The group follows a savings calendar that runs for one year, with members required to save a specific amount of money every week based on their saving abilities.

For example, beginners can be recommended to deposit or save Sh. 200 daily whereas more established savers can be recommended to save Sh. 1,500 weekly or Sh. 6,000 per month. By the end of the year, these basic options will accumulate to between Sh. 72,800 and Sh. 78,000.

If saved in a mutual fund earning about 10 per cent interest, the savings will have appreciated to between Sh. 80,008 and Sh. 85,800. Joining this group is free.

Money Market Fund method

Saving through the money market fund will give you better returns above the inflation rate. The MMF is secure, easy to withdraw from, and guarantees returns. However, you will need to do your due diligence as some funds such as the Amana MMF have cost savers and investors money. A money market fund that promises outrageously high returns is a very risky bet.

“Most funds invest in the same asset classes. The yields should fall within a certain range. A fund that outperforms the others by large margins means its manager is taking on more risks,” says Michael David, a financial and investment coach at MoneySense.

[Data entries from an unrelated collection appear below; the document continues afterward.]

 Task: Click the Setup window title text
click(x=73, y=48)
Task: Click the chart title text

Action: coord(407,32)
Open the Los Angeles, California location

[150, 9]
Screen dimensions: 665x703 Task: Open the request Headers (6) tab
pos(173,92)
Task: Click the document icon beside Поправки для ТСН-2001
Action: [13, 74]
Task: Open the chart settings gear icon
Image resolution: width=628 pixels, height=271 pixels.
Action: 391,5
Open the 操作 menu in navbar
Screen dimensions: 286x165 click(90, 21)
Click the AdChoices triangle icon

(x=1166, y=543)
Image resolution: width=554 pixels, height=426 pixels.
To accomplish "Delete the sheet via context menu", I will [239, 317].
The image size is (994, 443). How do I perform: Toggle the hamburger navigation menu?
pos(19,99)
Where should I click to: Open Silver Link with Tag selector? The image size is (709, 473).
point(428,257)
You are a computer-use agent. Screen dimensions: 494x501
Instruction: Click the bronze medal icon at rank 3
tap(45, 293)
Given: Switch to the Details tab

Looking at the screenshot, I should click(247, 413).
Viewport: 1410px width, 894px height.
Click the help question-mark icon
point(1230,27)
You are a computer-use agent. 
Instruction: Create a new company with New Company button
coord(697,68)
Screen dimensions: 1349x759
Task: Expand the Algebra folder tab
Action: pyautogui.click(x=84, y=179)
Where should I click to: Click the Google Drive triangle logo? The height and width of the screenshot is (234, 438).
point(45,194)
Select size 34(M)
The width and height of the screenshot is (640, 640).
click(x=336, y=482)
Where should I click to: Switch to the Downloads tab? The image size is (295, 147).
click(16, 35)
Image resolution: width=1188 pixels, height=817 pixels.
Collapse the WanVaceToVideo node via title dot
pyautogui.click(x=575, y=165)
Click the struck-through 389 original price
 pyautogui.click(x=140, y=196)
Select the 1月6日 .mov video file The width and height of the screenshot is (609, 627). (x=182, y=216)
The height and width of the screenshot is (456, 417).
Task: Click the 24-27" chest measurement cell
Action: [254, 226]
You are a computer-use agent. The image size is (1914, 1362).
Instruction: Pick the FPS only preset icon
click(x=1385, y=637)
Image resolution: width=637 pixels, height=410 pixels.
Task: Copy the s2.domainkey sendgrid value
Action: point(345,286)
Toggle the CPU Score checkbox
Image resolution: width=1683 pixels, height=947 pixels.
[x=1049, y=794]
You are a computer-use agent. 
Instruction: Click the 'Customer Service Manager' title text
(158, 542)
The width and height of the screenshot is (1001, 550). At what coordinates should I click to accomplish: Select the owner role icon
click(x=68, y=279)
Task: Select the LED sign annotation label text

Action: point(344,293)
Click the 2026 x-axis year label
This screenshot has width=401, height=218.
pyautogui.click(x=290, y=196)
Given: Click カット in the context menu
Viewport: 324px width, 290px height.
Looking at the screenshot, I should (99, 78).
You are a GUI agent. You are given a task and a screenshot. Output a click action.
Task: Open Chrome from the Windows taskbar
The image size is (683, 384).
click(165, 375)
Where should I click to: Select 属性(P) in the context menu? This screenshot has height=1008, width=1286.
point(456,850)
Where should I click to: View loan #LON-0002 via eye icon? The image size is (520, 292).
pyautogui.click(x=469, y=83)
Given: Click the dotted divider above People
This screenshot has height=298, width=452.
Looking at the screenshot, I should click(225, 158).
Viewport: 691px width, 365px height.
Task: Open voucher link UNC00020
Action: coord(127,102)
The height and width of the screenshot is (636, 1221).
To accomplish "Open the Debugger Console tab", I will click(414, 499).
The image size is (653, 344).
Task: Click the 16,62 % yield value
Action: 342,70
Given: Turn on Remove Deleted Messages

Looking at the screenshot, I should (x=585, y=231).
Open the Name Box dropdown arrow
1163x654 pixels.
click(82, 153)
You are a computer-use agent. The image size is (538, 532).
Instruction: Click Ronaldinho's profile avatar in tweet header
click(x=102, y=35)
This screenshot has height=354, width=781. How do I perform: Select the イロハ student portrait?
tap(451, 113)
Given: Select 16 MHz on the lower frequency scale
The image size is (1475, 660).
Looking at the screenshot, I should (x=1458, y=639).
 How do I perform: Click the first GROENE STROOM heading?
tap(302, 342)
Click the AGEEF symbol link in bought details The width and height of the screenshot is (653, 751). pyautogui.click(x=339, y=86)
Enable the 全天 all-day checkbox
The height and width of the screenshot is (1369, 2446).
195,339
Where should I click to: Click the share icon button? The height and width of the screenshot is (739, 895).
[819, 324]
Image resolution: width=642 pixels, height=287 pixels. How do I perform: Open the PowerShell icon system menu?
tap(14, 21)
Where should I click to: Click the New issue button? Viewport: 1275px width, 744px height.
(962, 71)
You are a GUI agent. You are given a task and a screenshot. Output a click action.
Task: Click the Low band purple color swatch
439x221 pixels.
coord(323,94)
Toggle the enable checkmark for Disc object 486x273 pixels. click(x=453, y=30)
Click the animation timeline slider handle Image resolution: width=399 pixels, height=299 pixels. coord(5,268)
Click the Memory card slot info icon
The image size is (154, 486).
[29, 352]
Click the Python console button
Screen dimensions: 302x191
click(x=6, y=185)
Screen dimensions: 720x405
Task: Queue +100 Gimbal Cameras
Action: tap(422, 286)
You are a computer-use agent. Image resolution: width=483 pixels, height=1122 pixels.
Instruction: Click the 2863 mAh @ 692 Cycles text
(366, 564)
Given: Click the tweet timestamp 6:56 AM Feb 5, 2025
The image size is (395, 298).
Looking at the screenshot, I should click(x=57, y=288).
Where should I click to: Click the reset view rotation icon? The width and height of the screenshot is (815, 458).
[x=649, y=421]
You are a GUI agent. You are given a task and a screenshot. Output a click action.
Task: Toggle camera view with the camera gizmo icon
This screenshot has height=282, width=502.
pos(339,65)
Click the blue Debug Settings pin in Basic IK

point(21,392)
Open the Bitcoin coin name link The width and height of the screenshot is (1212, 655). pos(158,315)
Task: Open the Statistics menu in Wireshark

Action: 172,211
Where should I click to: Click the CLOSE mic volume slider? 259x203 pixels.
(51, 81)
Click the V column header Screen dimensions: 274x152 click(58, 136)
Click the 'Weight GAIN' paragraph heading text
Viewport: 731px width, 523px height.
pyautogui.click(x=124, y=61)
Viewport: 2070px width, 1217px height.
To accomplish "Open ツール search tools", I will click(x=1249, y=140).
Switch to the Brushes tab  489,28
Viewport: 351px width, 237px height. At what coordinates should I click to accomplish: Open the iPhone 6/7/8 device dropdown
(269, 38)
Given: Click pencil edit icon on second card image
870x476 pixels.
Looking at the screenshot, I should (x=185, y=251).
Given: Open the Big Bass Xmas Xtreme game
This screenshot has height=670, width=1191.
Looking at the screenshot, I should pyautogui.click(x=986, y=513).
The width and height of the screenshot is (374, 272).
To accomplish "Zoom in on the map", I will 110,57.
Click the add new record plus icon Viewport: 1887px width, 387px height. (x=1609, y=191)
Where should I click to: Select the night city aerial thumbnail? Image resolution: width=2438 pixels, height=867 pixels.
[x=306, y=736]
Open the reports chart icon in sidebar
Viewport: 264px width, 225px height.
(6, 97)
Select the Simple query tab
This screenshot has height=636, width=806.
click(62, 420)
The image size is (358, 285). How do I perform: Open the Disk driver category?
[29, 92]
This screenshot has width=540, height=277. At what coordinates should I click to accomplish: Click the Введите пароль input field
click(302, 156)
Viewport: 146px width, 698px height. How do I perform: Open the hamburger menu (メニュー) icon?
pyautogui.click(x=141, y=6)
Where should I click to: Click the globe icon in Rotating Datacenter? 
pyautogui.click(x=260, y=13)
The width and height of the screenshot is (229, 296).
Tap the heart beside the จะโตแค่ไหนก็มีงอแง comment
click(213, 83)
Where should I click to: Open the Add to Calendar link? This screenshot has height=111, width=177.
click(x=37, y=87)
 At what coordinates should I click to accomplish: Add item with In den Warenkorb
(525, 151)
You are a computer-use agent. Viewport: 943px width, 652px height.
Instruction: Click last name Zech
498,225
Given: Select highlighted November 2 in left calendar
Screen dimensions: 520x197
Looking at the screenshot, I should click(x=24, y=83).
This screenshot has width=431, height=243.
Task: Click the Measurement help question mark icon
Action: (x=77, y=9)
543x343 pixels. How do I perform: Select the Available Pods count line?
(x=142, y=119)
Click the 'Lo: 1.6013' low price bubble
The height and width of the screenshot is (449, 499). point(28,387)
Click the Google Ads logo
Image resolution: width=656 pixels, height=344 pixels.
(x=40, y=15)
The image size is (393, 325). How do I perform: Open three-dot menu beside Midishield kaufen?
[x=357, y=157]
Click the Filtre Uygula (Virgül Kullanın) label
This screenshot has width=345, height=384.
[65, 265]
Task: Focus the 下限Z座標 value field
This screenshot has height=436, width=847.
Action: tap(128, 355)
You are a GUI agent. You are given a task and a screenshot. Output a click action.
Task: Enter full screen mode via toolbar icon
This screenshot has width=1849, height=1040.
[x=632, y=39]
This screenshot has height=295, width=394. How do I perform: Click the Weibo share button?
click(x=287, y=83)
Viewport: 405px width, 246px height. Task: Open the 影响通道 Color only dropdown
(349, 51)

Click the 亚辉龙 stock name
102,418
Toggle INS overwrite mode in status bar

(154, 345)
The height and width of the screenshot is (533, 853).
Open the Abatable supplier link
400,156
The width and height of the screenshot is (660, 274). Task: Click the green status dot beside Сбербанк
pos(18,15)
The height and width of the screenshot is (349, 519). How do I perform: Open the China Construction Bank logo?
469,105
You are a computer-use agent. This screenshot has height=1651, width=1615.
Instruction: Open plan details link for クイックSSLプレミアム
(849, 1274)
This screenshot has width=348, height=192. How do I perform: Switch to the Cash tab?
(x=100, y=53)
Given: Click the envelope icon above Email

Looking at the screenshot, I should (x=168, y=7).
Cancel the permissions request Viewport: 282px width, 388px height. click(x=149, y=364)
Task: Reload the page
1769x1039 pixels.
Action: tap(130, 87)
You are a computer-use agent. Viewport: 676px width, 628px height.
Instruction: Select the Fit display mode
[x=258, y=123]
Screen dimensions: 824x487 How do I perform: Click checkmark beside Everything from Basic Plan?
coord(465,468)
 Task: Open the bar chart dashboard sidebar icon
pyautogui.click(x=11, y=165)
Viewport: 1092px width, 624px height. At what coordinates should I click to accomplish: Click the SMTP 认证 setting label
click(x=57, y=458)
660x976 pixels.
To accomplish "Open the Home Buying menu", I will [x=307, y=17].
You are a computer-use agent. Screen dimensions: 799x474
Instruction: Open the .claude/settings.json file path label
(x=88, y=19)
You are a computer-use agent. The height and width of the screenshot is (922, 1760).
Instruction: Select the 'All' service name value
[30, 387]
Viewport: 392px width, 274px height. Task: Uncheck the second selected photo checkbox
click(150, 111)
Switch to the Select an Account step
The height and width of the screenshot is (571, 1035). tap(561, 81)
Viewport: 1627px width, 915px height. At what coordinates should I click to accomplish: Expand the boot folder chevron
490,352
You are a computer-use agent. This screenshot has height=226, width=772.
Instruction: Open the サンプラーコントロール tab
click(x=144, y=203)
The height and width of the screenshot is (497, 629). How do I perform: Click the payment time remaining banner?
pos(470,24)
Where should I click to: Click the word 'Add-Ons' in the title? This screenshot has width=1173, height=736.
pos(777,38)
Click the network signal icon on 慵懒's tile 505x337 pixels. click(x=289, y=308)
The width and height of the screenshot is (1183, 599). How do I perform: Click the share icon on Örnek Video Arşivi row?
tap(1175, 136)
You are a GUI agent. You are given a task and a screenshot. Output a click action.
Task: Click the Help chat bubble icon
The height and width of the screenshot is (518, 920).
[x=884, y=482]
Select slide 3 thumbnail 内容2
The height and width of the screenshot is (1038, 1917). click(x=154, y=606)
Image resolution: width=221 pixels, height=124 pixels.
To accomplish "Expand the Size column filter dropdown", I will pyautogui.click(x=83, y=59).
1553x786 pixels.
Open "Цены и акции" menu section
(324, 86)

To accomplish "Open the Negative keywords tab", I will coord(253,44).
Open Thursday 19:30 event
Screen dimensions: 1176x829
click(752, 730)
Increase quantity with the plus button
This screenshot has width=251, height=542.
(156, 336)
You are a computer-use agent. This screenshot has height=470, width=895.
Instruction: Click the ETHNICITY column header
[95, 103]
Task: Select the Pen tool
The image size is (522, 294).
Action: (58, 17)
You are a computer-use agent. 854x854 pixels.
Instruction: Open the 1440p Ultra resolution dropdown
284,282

He points out that a fund that invests in commercial papers is the riskiest, followed by bank deposits. “The safest money market fund is that with the highest percentage of its fund invested in treasury bills,” he says. Treasury bills have a shorter duration and zero credit risk.

Mobile phone method

Saving through your mobile phone is a better alternative to saving in a piggy bank. It is also a stepping stone to saving in more advanced methods such as MMFs.

A number of local banks have partnered with telecommunication firms such as Safaricom to host interest-earning savings accounts on mobile phones.

Banks have also launched mobile apps that will allow you to save money even if you don’t have a bank account with them. Some of these include KCB M-Pesa, M-Shwari, Timiza, and MCoop Cash.

On these apps or your M-Pesa platform, you will have the option of locking your savings for a period of months based on your goals. You will get alerts urging you to deposit the target amount you set yourself every day, week or month.

The beauty of these platforms is that you can start by saving from as little as Sh. 50 daily discreetly and without shame.